Structural commentary  

The tin atom in (I), Fig. 1 ▸, is coordinated by an asymmetrically bound di­thio­carbamate ligand and three ipso-carbon atoms of the phenyl groups (Table 1 ▸). The disparity in the Sn—S separations, i.e. Δ(Sn—S) = [(Sn—S_l) − (Sn—S_s)] = 0.45 Å (l = long, s = short), is rather great suggesting that the Sn⋯S2 inter­action is weak. This is supported in the pattern of C—S bond lengths with that involving the more tightly bound S1 atom being nearly 0.06 Å longer than the equivalent bond with the weakly bound S2 atom. Despite this, a clear influence of the S2 atom is noted on the Sn—C bond lengths with the Sn—C31 bond length being significantly longer than the other Sn—C bonds, Table 1 ▸. The S2—Sn—C31 bond angle is 158.41 (4)° and is suggestive of a trans-influence exerted by the S2 atom; there is no other trans angle about the tin atom. If the coordination geometry is considered as tetra­hedral, the range of tetra­hedral angles is 93.24 (4)°, for S1—Sn—C31, to 119.87 (6)°, for C11—Sn—C21. The range of angles assuming a five-coordinate, C₃S₂, geometry is 65.260 (11)°, for the S1—Sn—S2 chelate angle to the aforementioned 158.41 (4)°. A descriptor for assigning coordination geometries to five-coordinate species is τ (Addison et al., 1984 ▸). In the case of (I), this computes to 0.64, which indicates a geometry somewhat closer to an ideal trigonal bipyramid (τ = 1.0) than to an ideal square pyramid (τ = 0.0). Also included in Table 1 ▸ are the C—N bond lengths, which show C1—N1 to be significantly shorter than the C2—N1 and C5—N1 bond lengths, an observation consistent with a significant contribution of the ²⁻S₂C=N⁺(i-Pr)₂ canonical form to the overall electronic structure of the di­thio­carbamate ligand.

Figure 1.

The mol­ecular structure of (I) showing the atom-labelling scheme and displacement ellipsoids at the 70% probability level. The long Sn1⋯S2 contact is indicated by a double-dashed line.

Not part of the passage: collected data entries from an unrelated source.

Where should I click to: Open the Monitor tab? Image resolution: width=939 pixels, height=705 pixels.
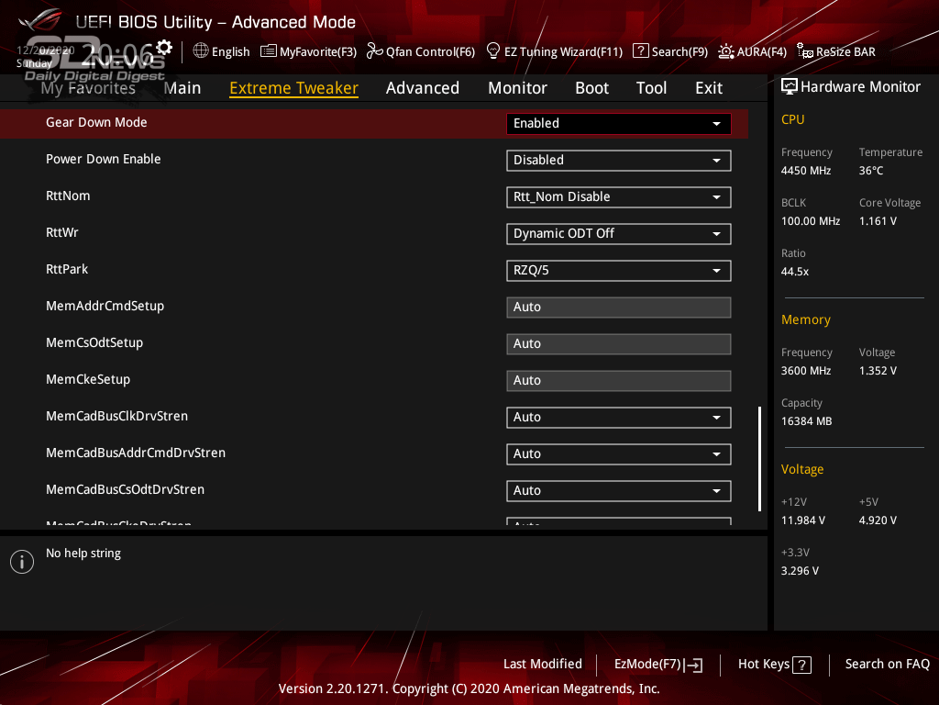click(x=517, y=88)
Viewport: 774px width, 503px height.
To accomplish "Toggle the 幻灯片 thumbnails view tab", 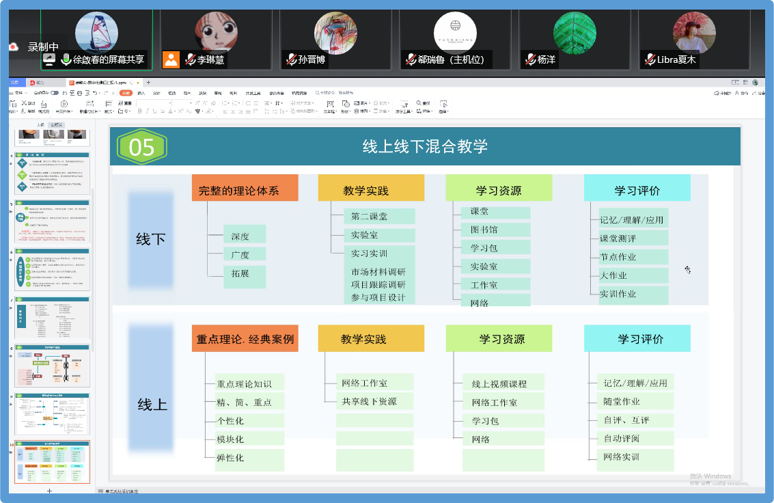I will 57,125.
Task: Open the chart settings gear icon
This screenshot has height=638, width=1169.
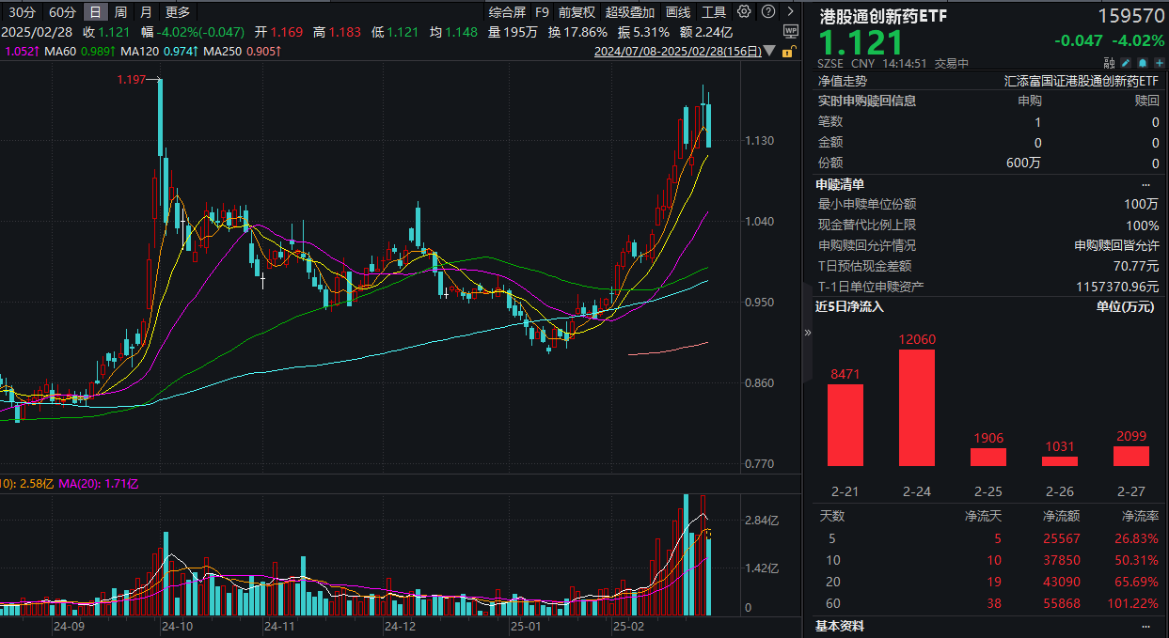Action: tap(744, 13)
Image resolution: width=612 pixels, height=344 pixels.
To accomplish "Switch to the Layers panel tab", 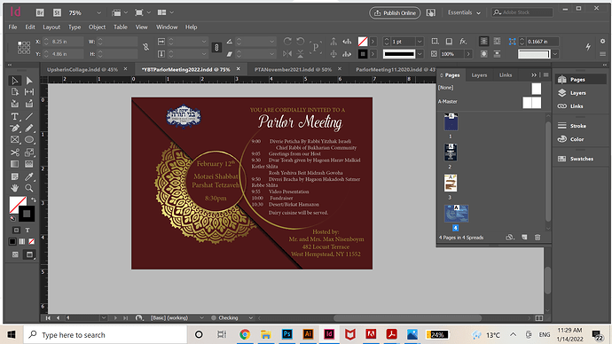I will pos(479,74).
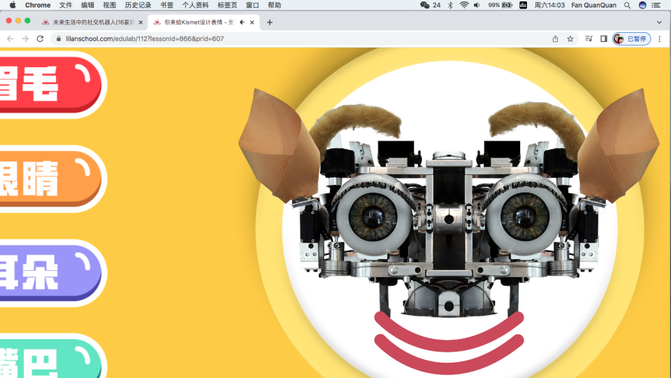Bookmark this page with the star icon

coord(570,39)
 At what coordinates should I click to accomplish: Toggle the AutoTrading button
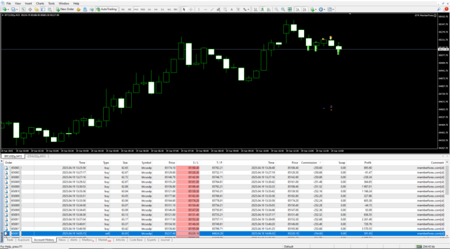click(x=105, y=9)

Table 1. Selected bond lengths (Å).

Sn—S1	2.4792 (4)	C1—S1	1.7587 (15)
Sn—S2	2.9264 (4)	C1—S2	1.7006 (16)
Sn—C11	2.1446 (14)	C1—N1	1.336 (2)
Sn—C21	2.1349 (15)	C5—N1	1.495 (2)
Sn—C31	2.1754 (15)	C2—N1	1.497 (2)

Supra­molecular features  

The geometric parameters characterizing the identified inter­molecular inter­action operating in the crystal of (I) are collated in Table 2 ▸. A phenyl-C—H⋯C(phen­yl) contact less than the sum of the sum of the Waals radii (Spek, 2009 ▸) is noted to occur between centrosymmetrically related mol­ecules, Fig. 2 ▸(a). This is an example of a localized C—H⋯π contact whereby the hydrogen atom directed towards a single carbon atom of the ring as opposed to a delocalized inter­action where the hydrogen atom (or halide atom or lone-pair of electrons) is directed towards the centroid of the ring (Schollmeyer et al., 2008 ▸; Tiekink, 2017 ▸).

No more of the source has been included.